In business as in sports, sometimes the best defence strategy is to attack.
This is so because while defence is reactive, attack is active — instead of letting a negative situation limit and determine your moves, you take control of things, create new options and choose a path based on your own goals.
In the context of the coronavirus pandemic, this means that even if your business has been hit hard, it is not fated to ruin. On the contrary, these uncertain times may be the moment for you to take stock of your situation, reassess your goals, find new opportunities, and maybe grow into new and unexpected areas.
Of course we can’t sugarcoat things. The pandemic is a curse for many economic sectors. The travel industry is the most impacted — airlines, hotels, travel agencies, travel designers, local tourism businesses and so on. Next come restaurants and the leisure industry — cinemas, theatres, show venues, recreation parks, artists of all kinds. Then retail — which can mean pretty much any kind of shop. And the list goes on.
Still, for many businesses there are ways to minimize the pandemic’s impact, to adapt and to create new opportunities for business growth. And two areas worth consideration — which are quite intertwined, really — are digital means and communication.
If your business is not yet in the digital world — or if it is only so in a superficial way — this might be the time for you to change that. You should definitely consider improving your digital marketing strategy. Here are a few ways to go about it:
• Review your website. Is it optimized for search engines — that is, are you using the keywords that will help prospects find your site with a quick Internet search? Does your website does it inspire trust in your brand? Is it easy to navigate?

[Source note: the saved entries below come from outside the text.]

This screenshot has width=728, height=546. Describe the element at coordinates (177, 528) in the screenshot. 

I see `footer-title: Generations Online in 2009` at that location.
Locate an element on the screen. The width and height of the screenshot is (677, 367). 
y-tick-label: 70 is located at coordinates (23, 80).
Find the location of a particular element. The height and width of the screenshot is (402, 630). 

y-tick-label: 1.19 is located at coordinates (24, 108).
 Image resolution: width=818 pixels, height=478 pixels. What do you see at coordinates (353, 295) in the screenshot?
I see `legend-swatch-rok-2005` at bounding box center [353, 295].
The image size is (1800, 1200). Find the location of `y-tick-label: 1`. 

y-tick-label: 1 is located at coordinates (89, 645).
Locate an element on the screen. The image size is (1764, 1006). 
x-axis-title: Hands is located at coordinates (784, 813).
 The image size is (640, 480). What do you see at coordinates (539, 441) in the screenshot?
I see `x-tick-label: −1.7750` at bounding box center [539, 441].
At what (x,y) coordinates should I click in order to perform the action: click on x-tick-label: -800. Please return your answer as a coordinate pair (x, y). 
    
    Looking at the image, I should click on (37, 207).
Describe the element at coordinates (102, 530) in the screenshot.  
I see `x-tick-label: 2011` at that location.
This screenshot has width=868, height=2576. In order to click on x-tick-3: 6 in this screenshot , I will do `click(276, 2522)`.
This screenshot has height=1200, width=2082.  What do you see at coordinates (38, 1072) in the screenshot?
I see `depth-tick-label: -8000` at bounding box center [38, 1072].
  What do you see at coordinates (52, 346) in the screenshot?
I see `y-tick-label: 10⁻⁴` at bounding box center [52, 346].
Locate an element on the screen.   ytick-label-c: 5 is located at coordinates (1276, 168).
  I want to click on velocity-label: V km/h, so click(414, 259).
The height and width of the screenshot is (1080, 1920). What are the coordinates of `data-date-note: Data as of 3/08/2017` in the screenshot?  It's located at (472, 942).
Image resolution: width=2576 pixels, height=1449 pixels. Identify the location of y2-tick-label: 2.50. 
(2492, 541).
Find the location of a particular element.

• Use online ads — try paid and unpaid, in different websites, and decide what works best for you;
• Research what social media are best for advertising your business — Facebook? Instagram? Twitter? Pinterest? LinkedIn? etc. — create accounts, and develop a promotion strategy;
• Improve your Google My Business profile by adding relevant information and getting your satisfied clients to leave you reviews.
All the above relates to communication, because advertising is communicating with prospects and with clients. But communication also means other things:
• Go to the customers you already have and ask them what are the challenges they are facing right now. Is there a way you can serve them better? Can you help them solve their new problems? This will increase their trust, and you might find that by adapting your products and services which are in little demand right now — or expanding into related areas where your expertise will serve you — you will open a whole new market;
• Find out whether new messaging tools or platforms will help you increase prospects’ trust and gain new clients — for instance, look into email automation and CRM (customer relationship management) tools;
• Remember your employees and communicate with them as well. Times are hard for everyone. Let your people know you care and sympathize. Be flexible and available to help them where you can. This will go a long way to ensuring you have dedicated people working with you — and a dedicated team can work miracles.
They say 10% is about what happens to you, and 90% about how you react to it. Maybe those percentages are not quite so favourable with the pandemic. But there’s still a margin of choice open to you — and that’s where you can set yourself apart from your competitors by taking informed, resourceful and determined action.